Fifth Sunday after Pentecost, Epistle, Year A

Lori Cornell

GETTING OVER OURSELVES
Romans 7:15-25a
Fifth Sunday after Pentecost
Analysis by Chris Repp

15I do not understand my own actions. For I do not do what I want, but I do the very thing I hate. 16Now if I do what I do not want, I agree that the law is good. 17But in fact it is no longer I that do it, but sin that dwells within me. 18For I know that nothing good dwells within me, that is, in my flesh. I can will what is right, but I cannot do it. 19For I do not do the good I want, but the evil I do not want is what I do. 20Now if I do what I do not want, it is no longer I that do it, but sin that dwells within me.
21 So I find it to be a law that when I want to do what is good, evil lies close at hand. 22For I delight in the law of God in my inmost self, 23but I see in my members another law at war with the law of my mind, making me captive to the law of sin that dwells in my members. 24Wretched man that I am! Who will rescue me from this body of death? 25Thanks be to God through Jesus Christ our Lord!

Author’s Note: There is very little here to feed the prognosis side of the matrix, so I have gone to chapter 8 for that, especially 8:10: “… if Christ is in you … the Spirit is life because of righteousness.”

DIAGNOSIS: Me, Me, Me!

Step 1: Initial Diagnosis (External Problem): Doing Evil in Spite of Myself
I see that things are not right in the world.

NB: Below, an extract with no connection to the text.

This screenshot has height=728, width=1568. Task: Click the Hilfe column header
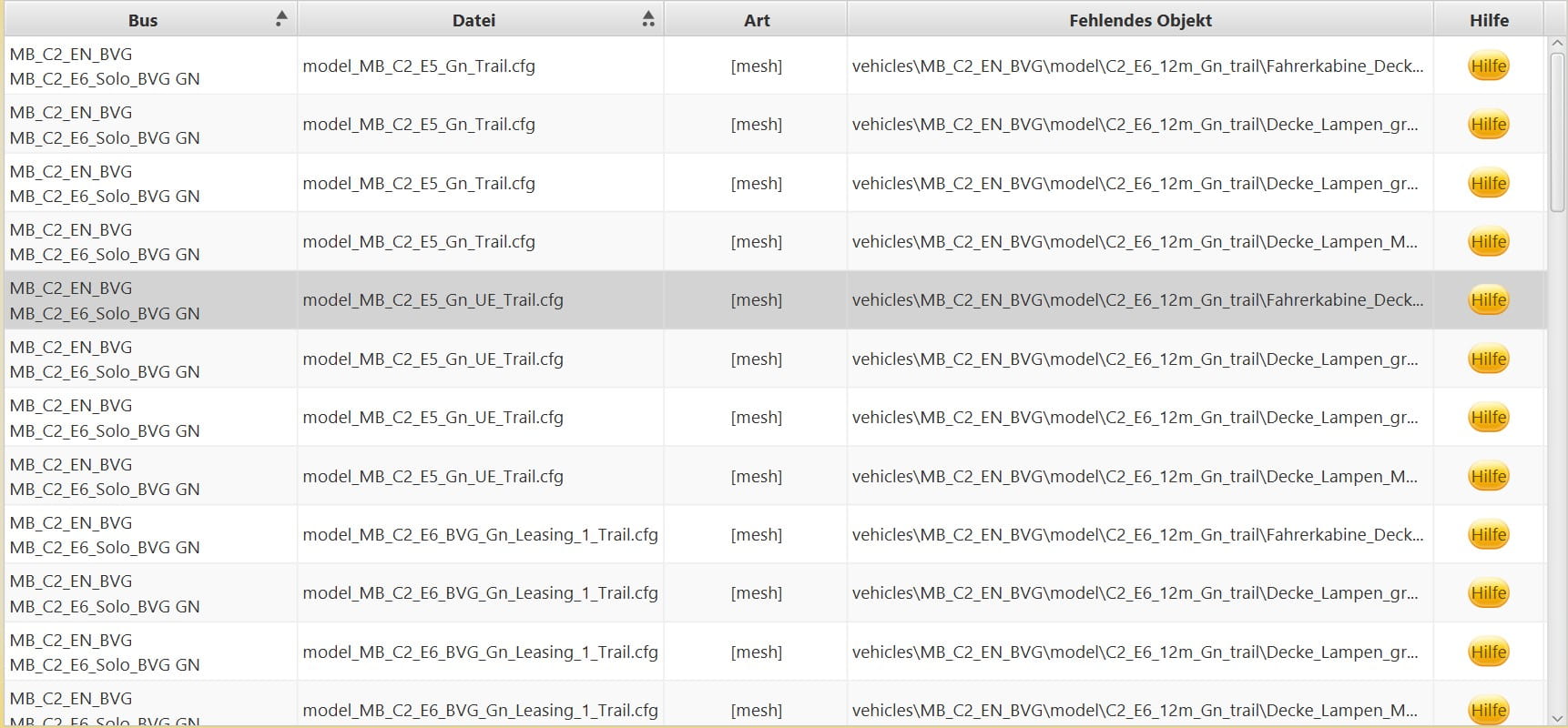[x=1488, y=20]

I also see that I am part of the problem. But I don’t want to be part of the problem. I want to be part of the solution. So I try to be the change I want to see in the world, on my good days at least. But it’s not working! I’m still a polluter. I’m still benefitting from cheap labor. I persist in aiding and abetting injustice in a system rigged in favor of people like me. The public evil I participate in is only easy to admit because I’m in good company—you do it too.

Step 2: Advanced Diagnosis (Internal Problem): Delighting in the Law (and Our Own Goodness)
But it’s so frustrating, because I know that I should be able to do better. I should be able to fix this mess we’re in, especially if you help me. We’re good Christians, you and I. We love the Lord. We memorized the Ten Commandments in Confirmation class, and we even agree with them (except maybe the “keep the Sabbath day holy” one.) We know that God’s law is good and just. We do our best to be good, upstanding citizens, and we teach our children our values. Maybe if everyone would be more like us, the world would be the better place we know it can be.

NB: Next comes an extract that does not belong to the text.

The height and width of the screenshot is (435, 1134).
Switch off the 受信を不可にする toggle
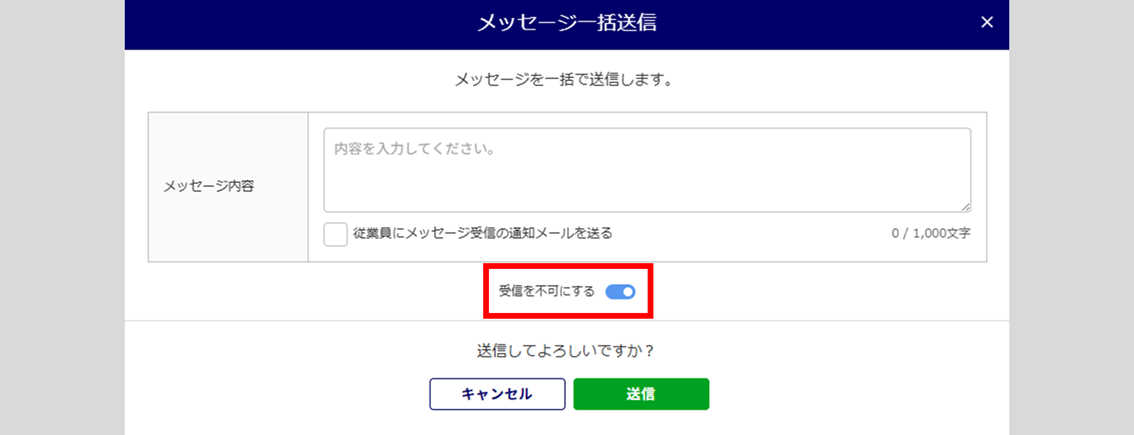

Step 3: Final Diagnosis (Eternal Problem): Lost in Death
The real disappointment is finding out that this is a false hope. That life raft doesn’t float. The law of God, which was only ever a penultimate solution to our problem, has been fatally weakened by our sinful flesh (8:3), I’ve been thinking it was all about me, both the problem and the solution, but all I’m left with is a “body of death.” Wretched indeed!

PROGNOSIS: Christ in Me

Step 4: Initial Prognosis (Eternal Solution): Rescued for Life
Into our death-bound, sinful flesh comes the only real solution to our problem. Jesus Christ the rescuer takes on our nature and our lot in order to deal with sin, succumbing to the deadly consequences of our sin-bound flesh in order free us from our impossible predicament. (Again, 8:3) He does what the law was never going to be able to do, reconciles us with God and through the gift of the same Spirit that raised him from the dead (8:11), he gives us the life that God intended from the very beginning (8:10).

Step 5: Advanced Prognosis (Internal Solution): Relying on God’s Mercy
By the power of that Spirit dwelling within and among us, we cling now in faith to the promise of God’s mercy toward us in Jesus Christ, delighting no longer in our own goodness but in God’s alone. The world will be a better place only because God has promised that it will be. When everyone trusts that promise the world will be the better place that we hope for.

Step 6: Final Prognosis (External Solution): Doing Good in Spite of Ourselves
That trust, animated and sustained by the Holy Spirit, leads to all kinds of good. In all humility, out of gratitude toward God and concern for the neighbor, we begin to take concrete steps in the direction of environmental and social justice. And more than justice: love that is our faith in action. We don’t understand these actions either, we just do the good that God wants—and we want too—because God is at work in us. We can’t help it! Thanks be to God.